◆ **Page text**:
As filed with the Securities and Exchange Commission on July 18, 2001
                                                           Registration No. 333-
--------------------------------------------------------------------------------
                       SECURITIES AND EXCHANGE COMMISSION

                             Washington, D.C. 20549

                                ---------------

                                    FORM S-8
                             REGISTRATION STATEMENT
                                     UNDER
                           THE SECURITIES ACT OF 1933

                                ---------------

                                 ACCENTURE LTD
             (Exact Name of Registrant as Specified in its Charter)


           Bermuda                                         98-0341111
(State or Other Jurisdiction of          (I.R.S. Employer Identification Number)
Incorporation or Organization)

                                  Cedar House
                                41 Cedar Avenue
                            Hamilton HM12, Bermuda
                                (441) 296-8262
   (Address, including zip code, of Registrant's principal executive office)

                    ---------------------------------------

                    Accenture Ltd 2001 Share Incentive Plan
                Accenture Ltd 2001 Employee Share Purchase Plan
                          (Full titles of the Plans)

                              -------------------

                              Douglas G. Scrivner
                                 Accenture Ltd
                              1661 Page Mill Road
                              Palo Alto, CA 94304
                                (650) 213-2000
(Name, address, including zip code, and telephone number, including area code,
                      of Registrant's agent for service)

                                  ----------

                                  Copies to:
                                 John B. Tehan
                               Alan D. Schnitzer
                          Simpson Thacher & Bartlett
                             425 Lexington Avenue
                         New York, New York 10017-3954
                                (212) 455-2000

                        CALCULATION OF REGISTRATION FEE



           Title of Securities to be Registered              Amount to be      Proposed Maximum     Proposed Maximum     Amount of
                                                              Registered      Offering Price Per   Aggregate Offering   Registration
                                                                                    Share                 Price              Fee
====================================================================================================================================
                                                                                                              
Class A Common Shares, $0.0000225 par value per share        450,000,000 (1)         (2)                   (2)            $1.00 (2)

◆ **Tasks to complete**:
**a.** According to the filing, in what jurisdiction is Accenture Ltd incorporated?
**b.** Rewrite the part of the filing that opens with the words containing "Incorporation or Organization)" and closes with "principal executive office)", changing "principal executive office" to "main executive office".
**c.** Summarize the filing in two sentences.

◆ **Pointing data for screenshots**:

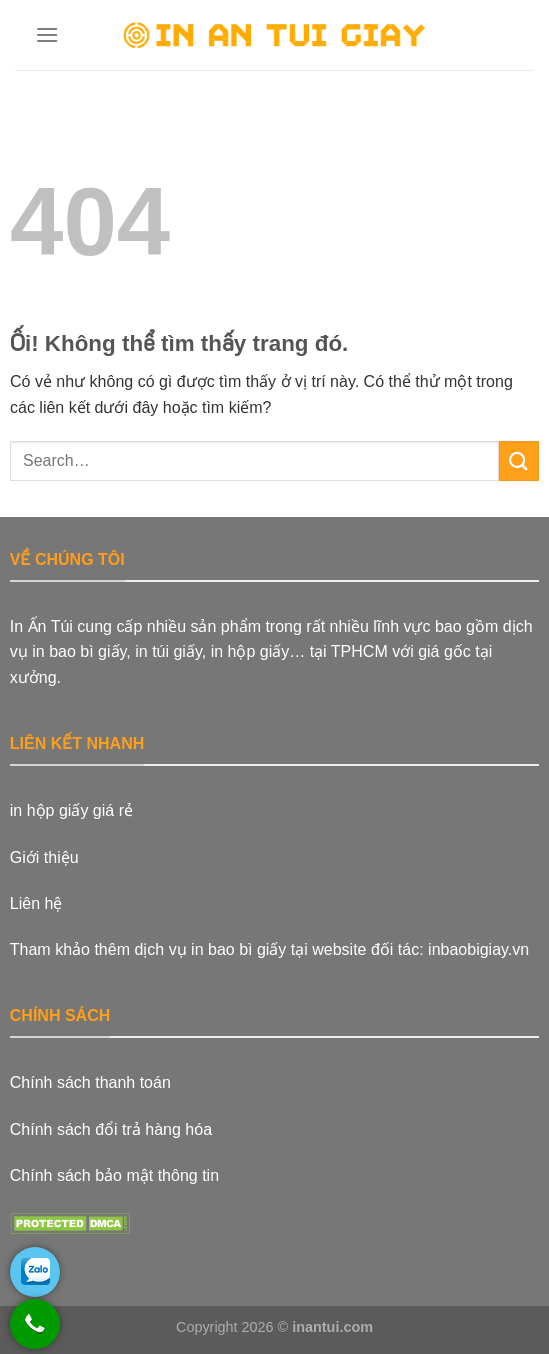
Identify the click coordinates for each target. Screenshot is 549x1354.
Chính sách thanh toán (90, 1082)
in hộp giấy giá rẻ (71, 810)
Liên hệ (36, 903)
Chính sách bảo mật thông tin (114, 1175)
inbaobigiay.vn (478, 949)
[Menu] (47, 34)
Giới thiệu (44, 857)
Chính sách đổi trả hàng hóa (111, 1129)
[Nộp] (519, 460)
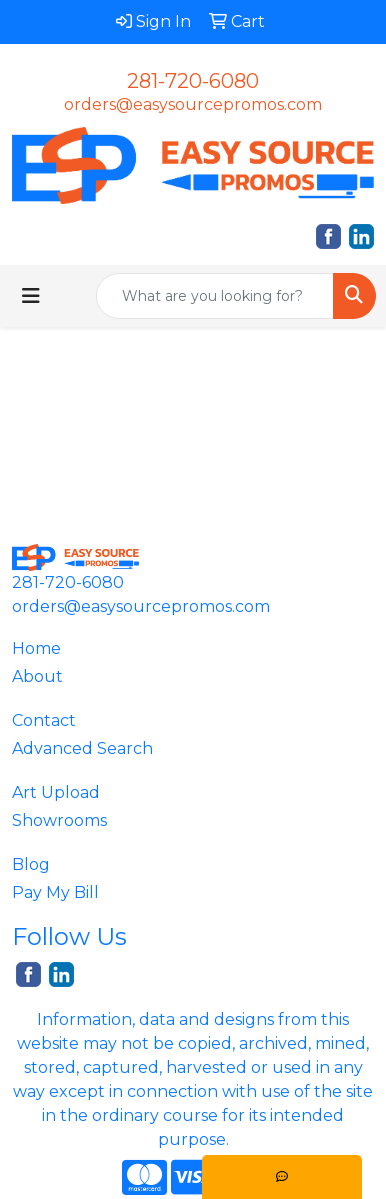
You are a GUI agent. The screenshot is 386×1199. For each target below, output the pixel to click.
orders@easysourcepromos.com (193, 104)
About (37, 676)
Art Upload (56, 792)
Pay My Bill (55, 892)
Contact (44, 720)
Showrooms (59, 820)
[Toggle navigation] (31, 296)
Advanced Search (82, 748)
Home (36, 648)
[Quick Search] (215, 296)
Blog (31, 864)
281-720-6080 (193, 81)
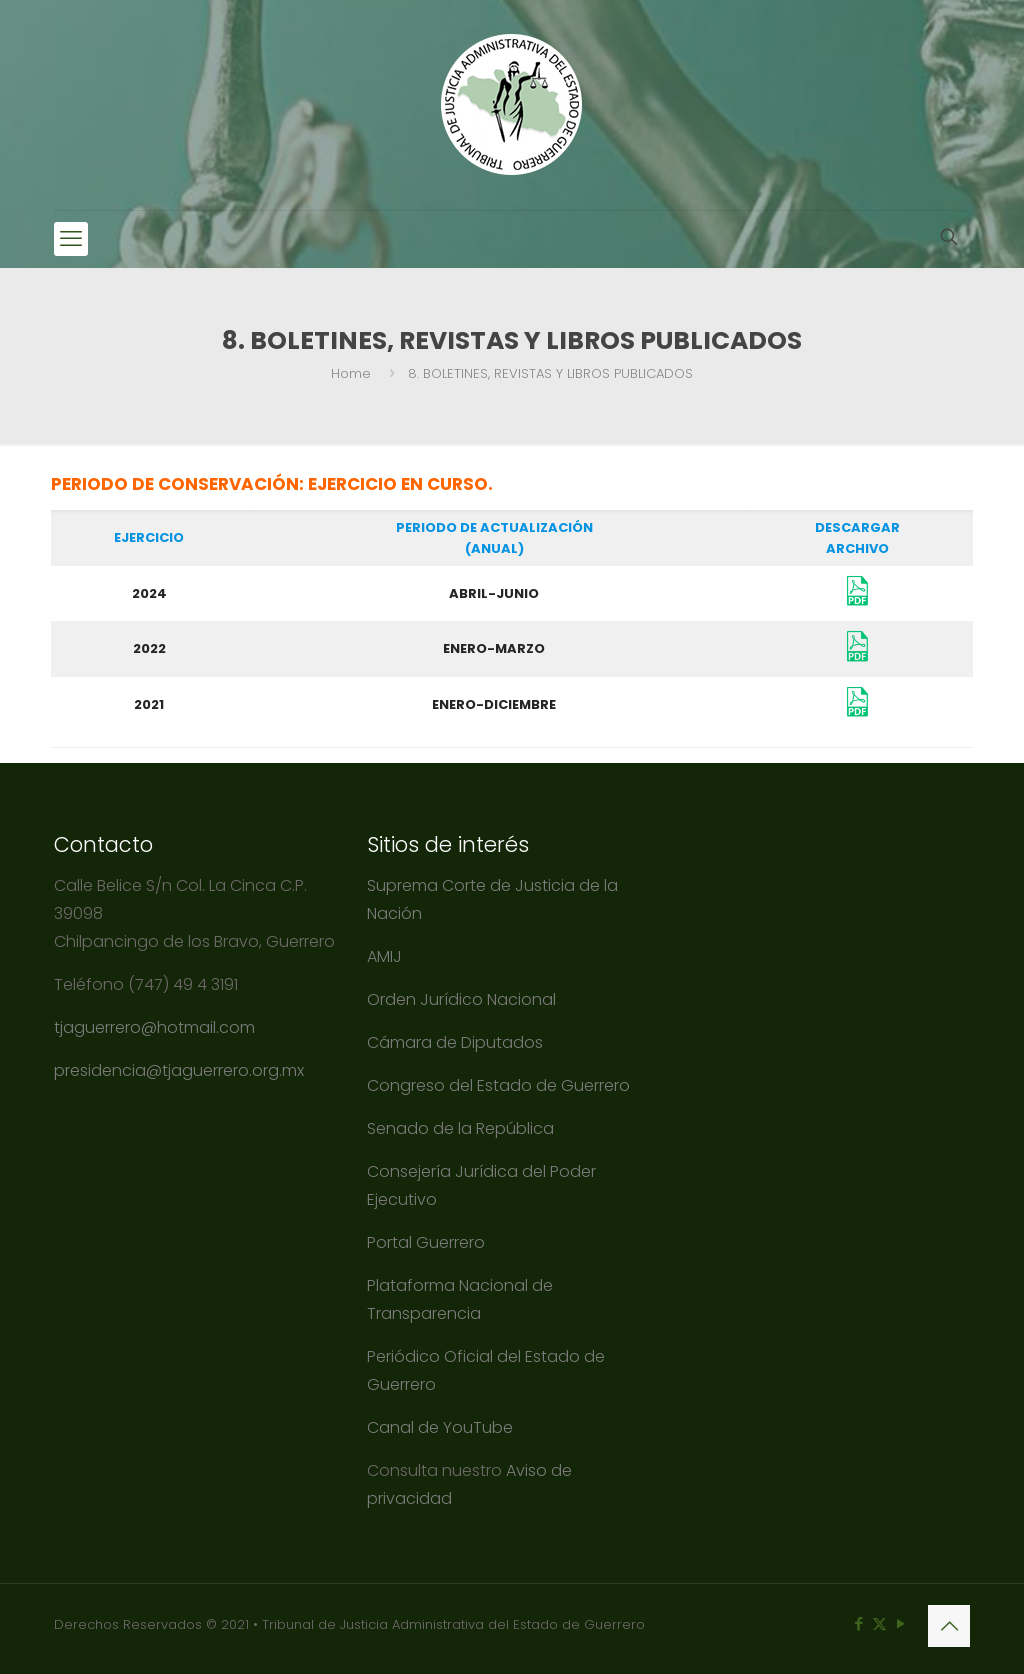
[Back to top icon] (949, 1626)
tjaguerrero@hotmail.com (156, 1027)
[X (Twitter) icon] (879, 1623)
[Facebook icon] (858, 1623)
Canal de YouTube (440, 1427)
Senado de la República (462, 1128)
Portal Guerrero (426, 1242)
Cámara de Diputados (455, 1042)
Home (351, 373)
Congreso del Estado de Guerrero (498, 1085)
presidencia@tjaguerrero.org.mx (181, 1070)
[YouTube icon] (900, 1623)
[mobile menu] (71, 239)
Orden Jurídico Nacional (461, 999)
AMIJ (384, 956)
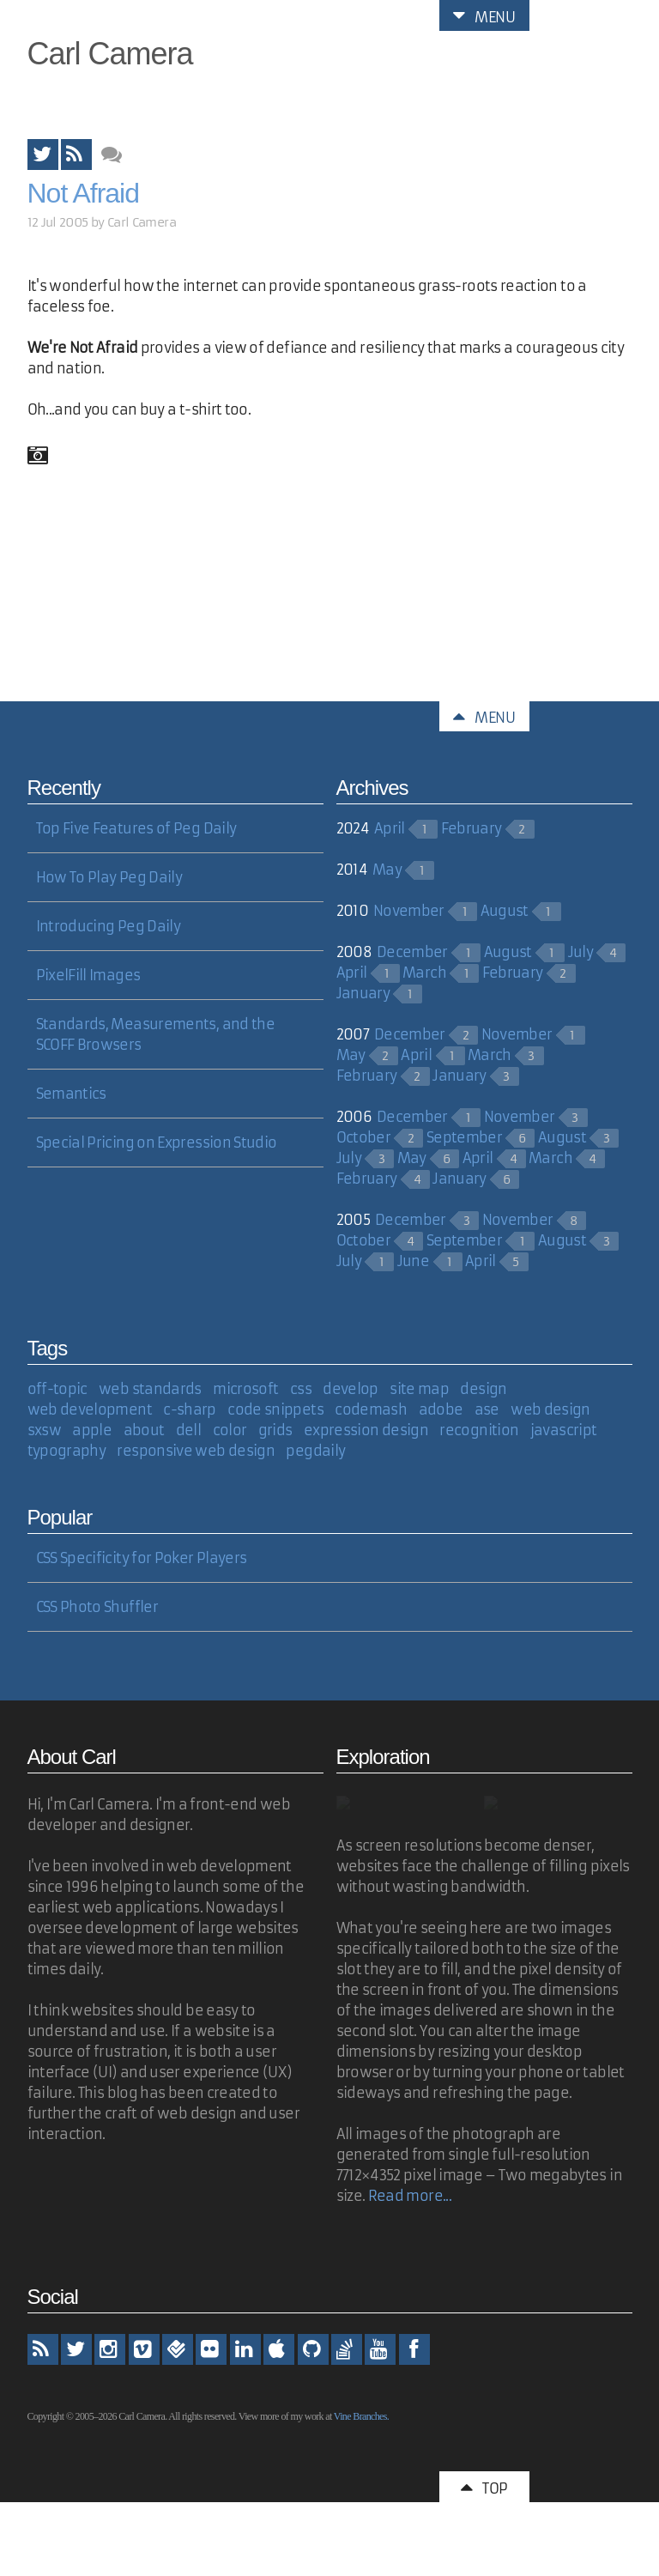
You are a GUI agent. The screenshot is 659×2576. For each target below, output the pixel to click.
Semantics (71, 1093)
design (483, 1388)
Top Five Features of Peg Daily (136, 828)
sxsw (44, 1430)
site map (419, 1388)
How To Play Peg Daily (109, 877)
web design (550, 1409)
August (505, 910)
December (412, 952)
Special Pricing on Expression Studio (156, 1142)
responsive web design (196, 1450)
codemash (371, 1409)
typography (66, 1450)
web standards (150, 1388)
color (230, 1430)
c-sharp (189, 1409)
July (580, 952)
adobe (441, 1409)
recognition (478, 1430)
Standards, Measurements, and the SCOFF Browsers (155, 1034)
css (300, 1388)
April (389, 828)
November (408, 910)
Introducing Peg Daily (108, 926)
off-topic (57, 1388)
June (413, 1261)
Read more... (409, 2195)
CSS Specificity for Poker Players (141, 1558)
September (464, 1137)
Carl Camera (110, 53)
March (424, 972)
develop (350, 1388)
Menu (484, 15)
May (387, 869)
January (363, 993)
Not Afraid (83, 193)
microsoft (245, 1388)
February (471, 828)
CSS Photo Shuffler (97, 1606)
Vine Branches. (361, 2416)
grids (275, 1430)
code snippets (275, 1409)
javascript (563, 1430)
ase (487, 1409)
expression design (366, 1430)
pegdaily (315, 1450)
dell (188, 1430)
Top (484, 2486)
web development (89, 1409)
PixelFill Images (88, 975)
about (144, 1430)
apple (92, 1430)
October (363, 1137)
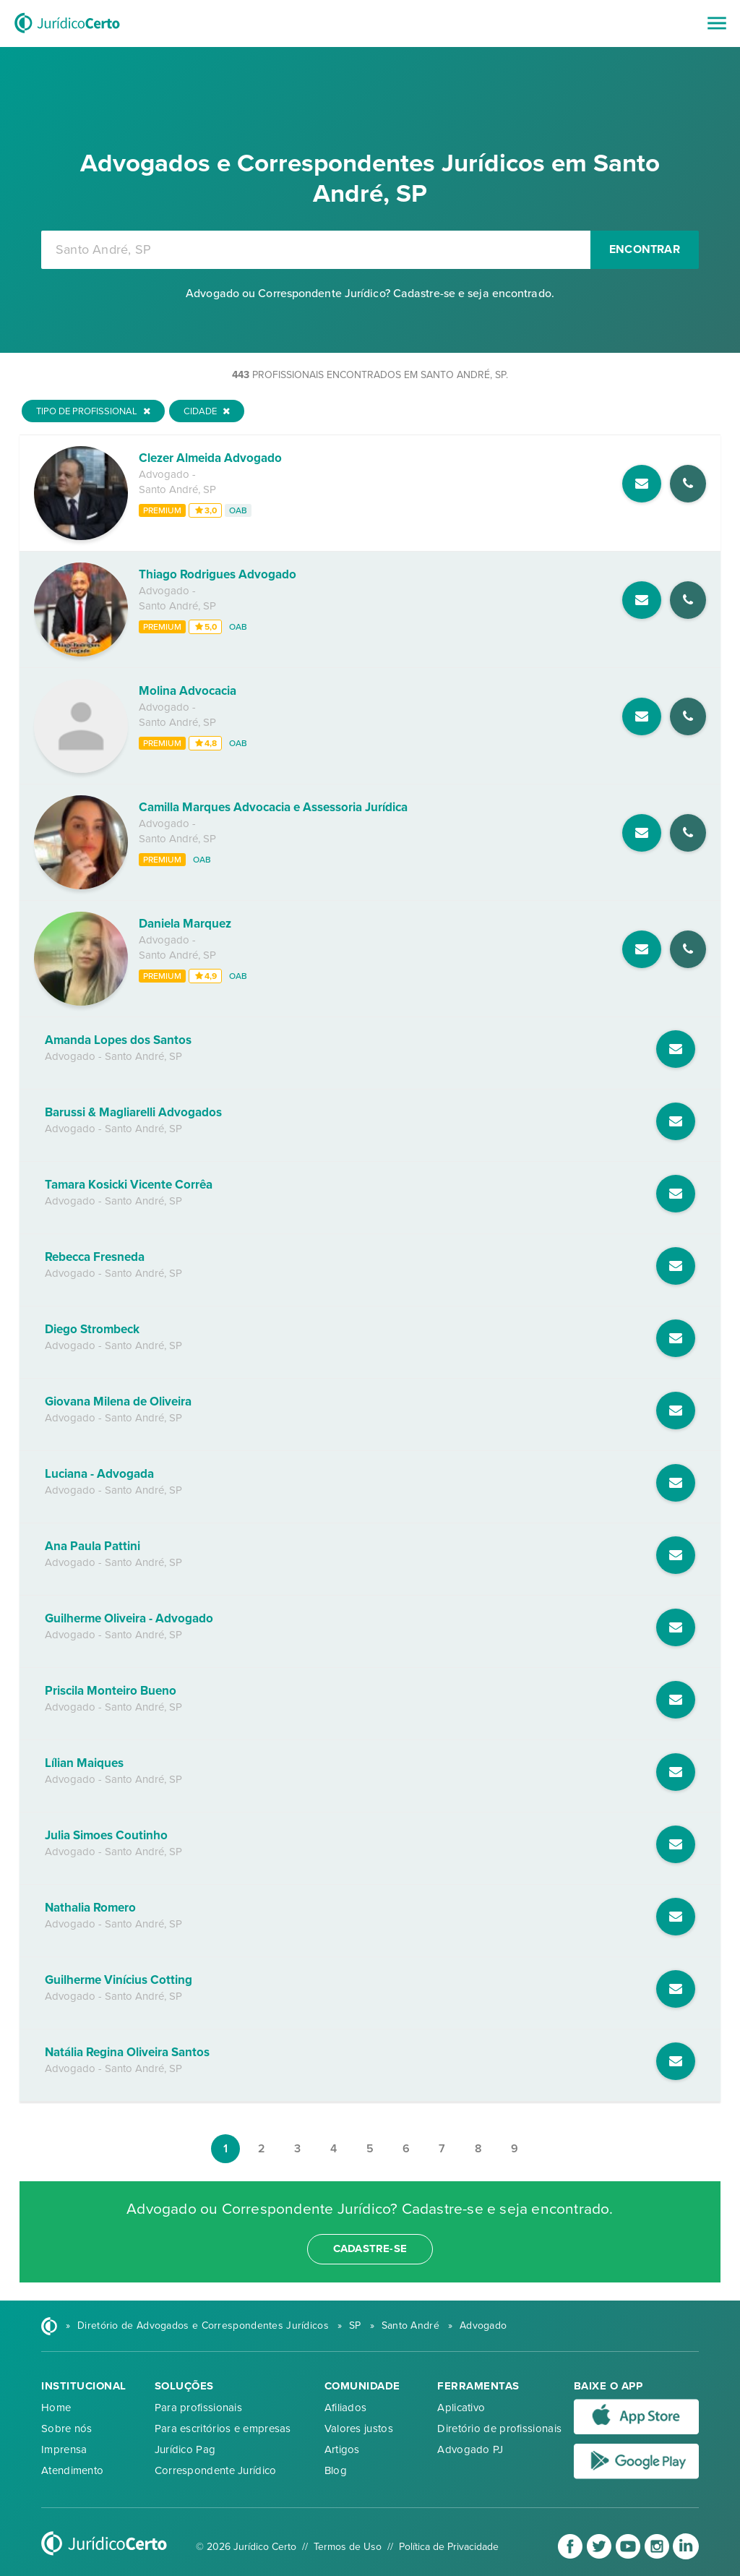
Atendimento (72, 2470)
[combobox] (315, 250)
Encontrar (644, 249)
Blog (335, 2470)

◆ **Task results**:
**a.** Bermuda

**b.**
Incorporation or Organization)

                                  Cedar House
                                41 Cedar Avenue
                            Hamilton HM12, Bermuda
                                (441) 296-8262
   (Address, including zip code, of Registrant's main executive office)

**c.** Accenture Ltd, a Bermuda company, filed a Form S-8 registration statement under the Securities Act of 1933 with the Securities and Exchange Commission on July 18, 2001, covering its 2001 Share Incentive Plan and 2001 Employee Share Purchase Plan. The statement registers 450,000,000 Class A Common Shares and names Douglas G. Scrivner as agent for service.